### Collected data entries
»»

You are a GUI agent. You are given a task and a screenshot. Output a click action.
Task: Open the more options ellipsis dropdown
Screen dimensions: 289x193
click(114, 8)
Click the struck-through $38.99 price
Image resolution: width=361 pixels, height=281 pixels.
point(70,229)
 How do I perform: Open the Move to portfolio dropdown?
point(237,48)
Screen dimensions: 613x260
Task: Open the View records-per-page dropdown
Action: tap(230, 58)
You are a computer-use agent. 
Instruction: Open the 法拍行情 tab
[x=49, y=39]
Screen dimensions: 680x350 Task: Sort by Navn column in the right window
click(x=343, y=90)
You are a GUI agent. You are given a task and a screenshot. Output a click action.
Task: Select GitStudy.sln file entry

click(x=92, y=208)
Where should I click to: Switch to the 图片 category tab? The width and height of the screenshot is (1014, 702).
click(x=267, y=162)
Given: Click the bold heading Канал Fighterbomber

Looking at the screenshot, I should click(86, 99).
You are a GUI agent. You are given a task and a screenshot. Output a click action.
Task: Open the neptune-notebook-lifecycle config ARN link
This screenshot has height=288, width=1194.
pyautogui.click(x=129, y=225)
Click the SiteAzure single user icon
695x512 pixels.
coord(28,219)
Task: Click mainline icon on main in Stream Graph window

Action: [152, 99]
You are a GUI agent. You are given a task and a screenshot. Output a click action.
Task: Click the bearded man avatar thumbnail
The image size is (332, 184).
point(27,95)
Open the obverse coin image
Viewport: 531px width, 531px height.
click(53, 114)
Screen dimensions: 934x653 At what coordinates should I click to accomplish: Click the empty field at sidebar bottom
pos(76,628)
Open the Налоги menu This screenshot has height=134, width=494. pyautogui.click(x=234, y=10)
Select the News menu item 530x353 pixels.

««

### Task directions
Every record above needs to be copied exactly.

### Output for this task
You are a GUI agent. You are given a task and a screenshot. Output a click action.
Task: Open the more options ellipsis dropdown
Screen dimensions: 289x193
click(114, 8)
Click the struck-through $38.99 price
Image resolution: width=361 pixels, height=281 pixels.
point(70,229)
 How do I perform: Open the Move to portfolio dropdown?
point(237,48)
Screen dimensions: 613x260
Task: Open the View records-per-page dropdown
Action: tap(230, 58)
You are a computer-use agent. 
Instruction: Open the 法拍行情 tab
[x=49, y=39]
Screen dimensions: 680x350 Task: Sort by Navn column in the right window
click(x=343, y=90)
You are a GUI agent. You are given a task and a screenshot. Output a click action.
Task: Select GitStudy.sln file entry

click(x=92, y=208)
Where should I click to: Switch to the 图片 category tab? The width and height of the screenshot is (1014, 702).
click(x=267, y=162)
Given: Click the bold heading Канал Fighterbomber

Looking at the screenshot, I should click(86, 99).
You are a GUI agent. You are given a task and a screenshot. Output a click action.
Task: Open the neptune-notebook-lifecycle config ARN link
This screenshot has height=288, width=1194.
pyautogui.click(x=129, y=225)
Click the SiteAzure single user icon
695x512 pixels.
coord(28,219)
Task: Click mainline icon on main in Stream Graph window

Action: [152, 99]
You are a GUI agent. You are given a task and a screenshot. Output a click action.
Task: Click the bearded man avatar thumbnail
The image size is (332, 184).
point(27,95)
Open the obverse coin image
Viewport: 531px width, 531px height.
click(53, 114)
Screen dimensions: 934x653 At what coordinates should I click to accomplish: Click the empty field at sidebar bottom
pos(76,628)
Open the Налоги menu This screenshot has height=134, width=494. pyautogui.click(x=234, y=10)
Select the News menu item 530x353 pixels.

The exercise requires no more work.